Wie die gegenwärtige Lage im Hinblick auf mögliche Sanktionen gegenüber Russland im Zuge der Krise in der Ukraine jedoch zeigt, ist die deutsche Energiewirtschaft gerade in der gegenwärtigen Phase in einer kritischen Lage. Sie hat die Wahl: noch umweltschädlicher als ohnehin schon zu produzieren oder noch abhängiger von Importenergien zu werden.

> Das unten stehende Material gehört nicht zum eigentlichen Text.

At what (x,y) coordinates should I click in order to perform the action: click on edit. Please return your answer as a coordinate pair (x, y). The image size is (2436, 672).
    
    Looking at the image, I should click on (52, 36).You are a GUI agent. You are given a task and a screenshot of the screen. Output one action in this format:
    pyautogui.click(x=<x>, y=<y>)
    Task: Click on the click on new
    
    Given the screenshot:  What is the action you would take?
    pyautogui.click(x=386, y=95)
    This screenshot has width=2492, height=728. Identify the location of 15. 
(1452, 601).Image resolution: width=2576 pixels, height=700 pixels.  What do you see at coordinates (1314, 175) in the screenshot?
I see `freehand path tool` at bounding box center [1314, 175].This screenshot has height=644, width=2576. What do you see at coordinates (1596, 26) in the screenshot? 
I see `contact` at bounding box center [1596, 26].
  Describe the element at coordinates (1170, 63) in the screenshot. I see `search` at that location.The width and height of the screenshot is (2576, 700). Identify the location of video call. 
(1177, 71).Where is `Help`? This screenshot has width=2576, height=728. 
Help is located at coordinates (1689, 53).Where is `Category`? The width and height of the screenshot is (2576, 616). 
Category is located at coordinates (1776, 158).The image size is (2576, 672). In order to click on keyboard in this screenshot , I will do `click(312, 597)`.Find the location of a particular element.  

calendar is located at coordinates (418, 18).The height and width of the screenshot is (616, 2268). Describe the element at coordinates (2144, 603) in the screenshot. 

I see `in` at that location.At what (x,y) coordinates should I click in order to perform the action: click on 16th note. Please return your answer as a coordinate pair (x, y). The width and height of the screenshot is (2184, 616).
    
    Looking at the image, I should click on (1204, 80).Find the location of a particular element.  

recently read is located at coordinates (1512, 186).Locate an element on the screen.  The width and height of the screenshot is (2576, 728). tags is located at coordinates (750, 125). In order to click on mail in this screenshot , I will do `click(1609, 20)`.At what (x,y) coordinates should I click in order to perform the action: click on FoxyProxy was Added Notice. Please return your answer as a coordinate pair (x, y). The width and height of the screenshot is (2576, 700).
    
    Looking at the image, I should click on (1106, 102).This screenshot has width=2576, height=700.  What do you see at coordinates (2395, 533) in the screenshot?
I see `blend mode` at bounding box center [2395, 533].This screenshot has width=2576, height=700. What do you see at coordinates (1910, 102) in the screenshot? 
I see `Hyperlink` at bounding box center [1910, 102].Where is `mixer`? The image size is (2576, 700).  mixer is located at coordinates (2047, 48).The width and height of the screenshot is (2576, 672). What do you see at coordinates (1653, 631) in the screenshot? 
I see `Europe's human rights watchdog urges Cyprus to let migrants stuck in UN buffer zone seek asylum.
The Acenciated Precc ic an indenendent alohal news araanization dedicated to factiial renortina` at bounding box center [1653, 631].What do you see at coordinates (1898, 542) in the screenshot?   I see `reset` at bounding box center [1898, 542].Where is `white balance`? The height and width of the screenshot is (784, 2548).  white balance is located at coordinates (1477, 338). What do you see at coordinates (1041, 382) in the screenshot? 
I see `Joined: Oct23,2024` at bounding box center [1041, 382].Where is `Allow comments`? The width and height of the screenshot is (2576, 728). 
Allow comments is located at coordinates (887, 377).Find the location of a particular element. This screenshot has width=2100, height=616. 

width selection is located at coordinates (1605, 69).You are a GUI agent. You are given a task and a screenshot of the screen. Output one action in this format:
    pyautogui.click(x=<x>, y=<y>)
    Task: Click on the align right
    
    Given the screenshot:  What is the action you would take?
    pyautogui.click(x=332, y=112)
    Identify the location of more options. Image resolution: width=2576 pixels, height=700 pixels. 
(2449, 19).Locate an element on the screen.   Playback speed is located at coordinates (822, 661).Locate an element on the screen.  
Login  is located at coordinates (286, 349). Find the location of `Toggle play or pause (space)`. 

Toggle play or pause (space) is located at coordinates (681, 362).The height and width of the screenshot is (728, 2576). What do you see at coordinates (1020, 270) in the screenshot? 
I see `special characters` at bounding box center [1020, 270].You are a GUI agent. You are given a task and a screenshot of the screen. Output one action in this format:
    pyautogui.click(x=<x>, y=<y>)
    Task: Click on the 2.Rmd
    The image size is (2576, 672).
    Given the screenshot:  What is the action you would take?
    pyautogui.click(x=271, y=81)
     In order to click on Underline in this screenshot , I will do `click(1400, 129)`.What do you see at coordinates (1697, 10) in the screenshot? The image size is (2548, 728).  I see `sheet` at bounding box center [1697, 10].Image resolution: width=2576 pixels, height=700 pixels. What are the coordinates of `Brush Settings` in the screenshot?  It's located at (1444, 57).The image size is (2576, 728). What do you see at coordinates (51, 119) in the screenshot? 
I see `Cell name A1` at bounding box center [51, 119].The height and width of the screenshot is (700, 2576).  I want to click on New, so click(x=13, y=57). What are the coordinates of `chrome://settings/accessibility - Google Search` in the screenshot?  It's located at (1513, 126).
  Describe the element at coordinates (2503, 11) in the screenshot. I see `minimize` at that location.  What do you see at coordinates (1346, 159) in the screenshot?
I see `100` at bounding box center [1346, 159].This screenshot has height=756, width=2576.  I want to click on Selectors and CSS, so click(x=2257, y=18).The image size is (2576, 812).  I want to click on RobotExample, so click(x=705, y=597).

Im vergangenen Jahr stieg der Ausstoß des Klimagases Kohlendioxid um 20 Mill. Tonnen an. Das liegt etwa daran, weil alte Kohlemeiler weiterlaufen, neue nur zögerlich gebaut werden wegen der großen Widerstände in der Öffentlichkeit, und weil sich der Neubau von modernen Gaskraftwerken nicht mehr lohnt. Vorhandene Kapazitäten werden eher stillgelegt. Zudem: Weil es an Stromspeichern mangelt und die Stromnetze nicht für den Transport etwa von Windstrom ausreichen, sinkt der Strompreis mit jedem neuen Windrad, was die Heranziehung von abgeschriebenen, alten Kohlekraftwerken befördert.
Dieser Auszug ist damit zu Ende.